Stored data:
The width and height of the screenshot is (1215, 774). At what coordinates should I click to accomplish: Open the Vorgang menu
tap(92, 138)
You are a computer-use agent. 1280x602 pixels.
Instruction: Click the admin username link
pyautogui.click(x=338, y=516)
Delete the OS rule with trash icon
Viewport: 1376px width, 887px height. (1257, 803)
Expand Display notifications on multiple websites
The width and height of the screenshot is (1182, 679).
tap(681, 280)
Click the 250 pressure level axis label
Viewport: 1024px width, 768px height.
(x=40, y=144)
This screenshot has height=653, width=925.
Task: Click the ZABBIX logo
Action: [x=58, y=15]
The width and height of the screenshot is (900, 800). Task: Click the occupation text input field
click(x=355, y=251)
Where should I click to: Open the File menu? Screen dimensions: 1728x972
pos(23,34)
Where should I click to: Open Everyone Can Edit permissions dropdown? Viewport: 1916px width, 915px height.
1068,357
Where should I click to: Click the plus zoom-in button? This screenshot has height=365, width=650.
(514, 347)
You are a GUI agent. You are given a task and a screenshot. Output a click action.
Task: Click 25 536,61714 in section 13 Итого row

*Exercise requirements*. Return only those lines of the records that contain the string "agent".

*Answer area*.
You are a computer-use agent. 1280x602 pixels.
You are a GUI agent. You are given a task and a screenshot. Output a click action.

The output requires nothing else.